DATA RECORDS >>
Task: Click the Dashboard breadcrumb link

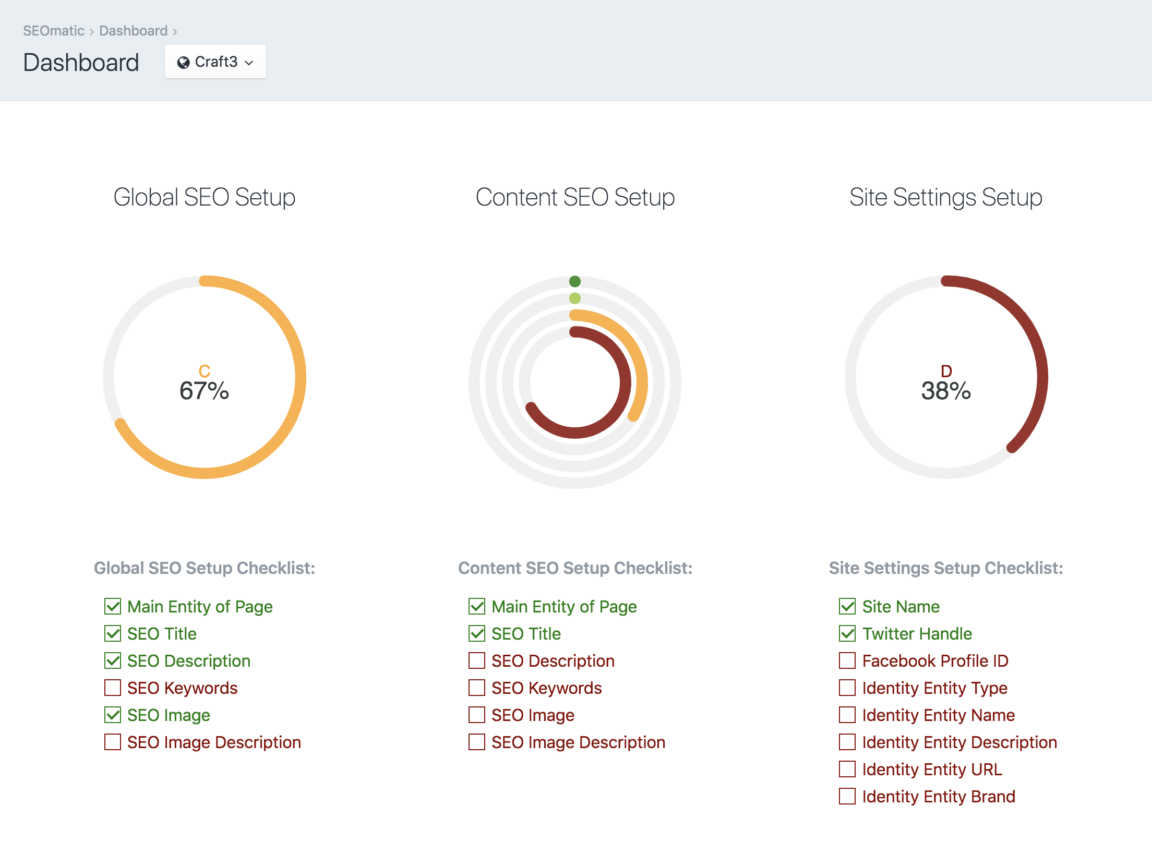Action: [x=133, y=30]
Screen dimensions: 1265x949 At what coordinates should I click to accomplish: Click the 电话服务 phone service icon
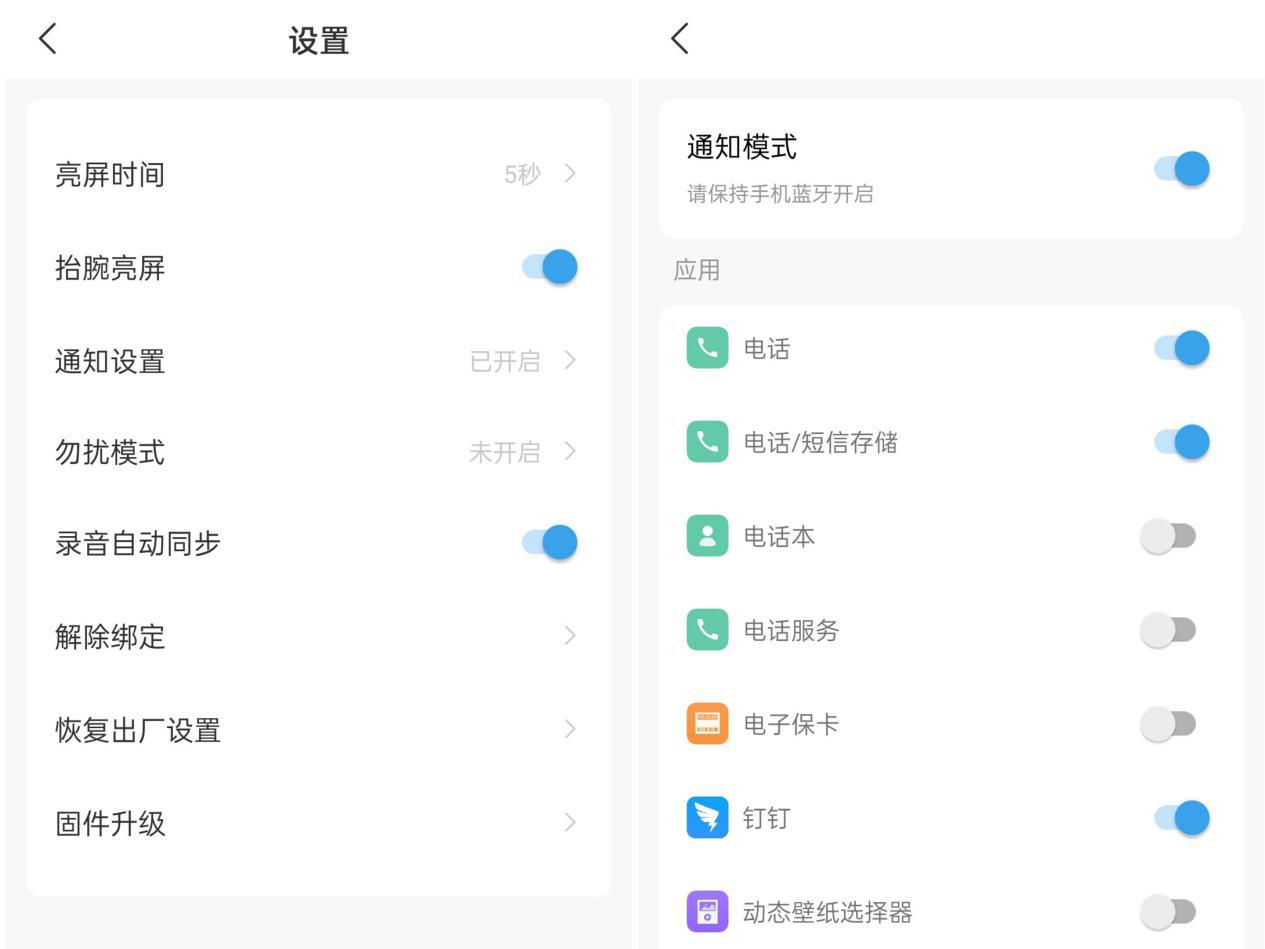707,630
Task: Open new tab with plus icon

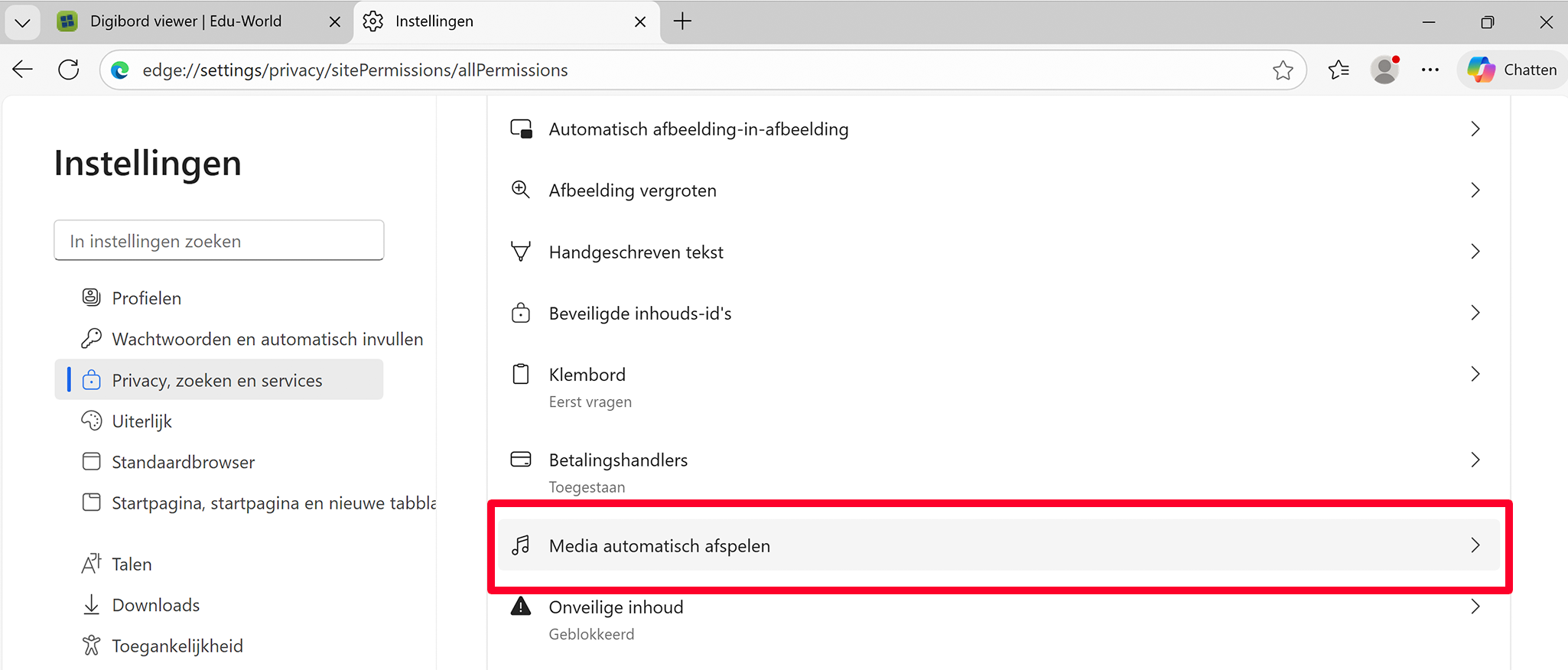Action: pyautogui.click(x=682, y=21)
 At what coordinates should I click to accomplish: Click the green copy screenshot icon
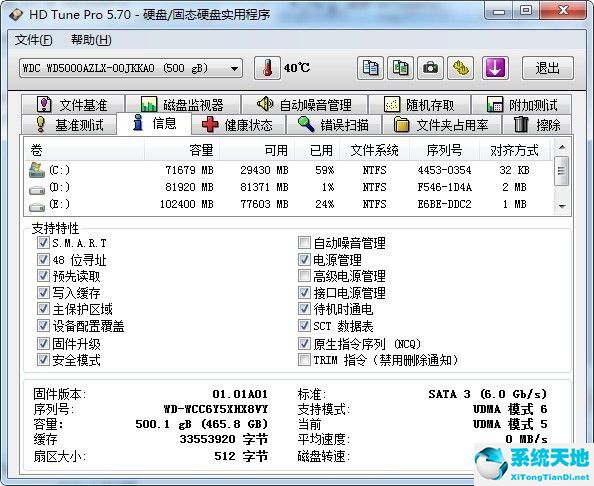click(x=400, y=68)
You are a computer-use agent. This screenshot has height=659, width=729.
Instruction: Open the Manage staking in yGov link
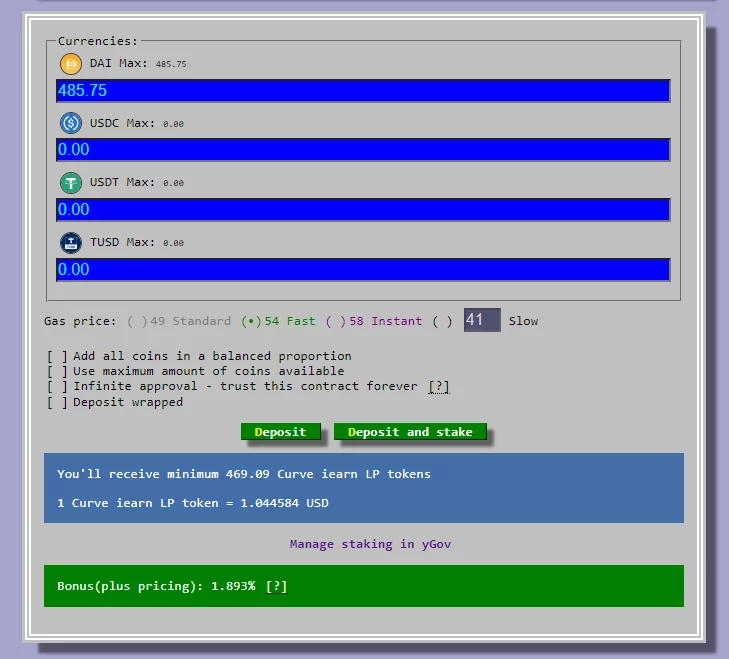[364, 544]
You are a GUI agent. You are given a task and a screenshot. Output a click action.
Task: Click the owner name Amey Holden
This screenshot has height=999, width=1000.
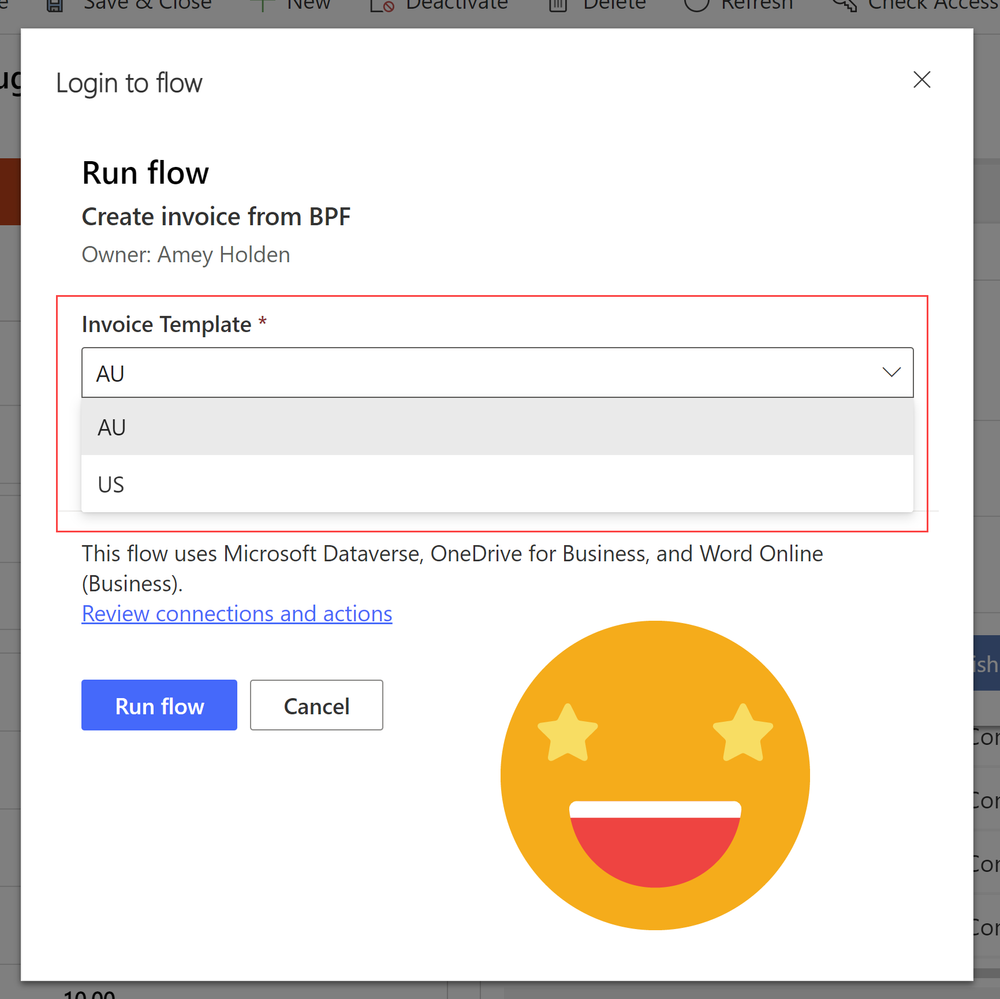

EXERCISE DESCRIPTION >> Copy each line of the listing that holds the word "agent".

ANSWER BOX >>
You are a computer-use agent. This screenshot has height=659, width=729.
You are a GUI agent. You are given a task and a screenshot. Output a click action.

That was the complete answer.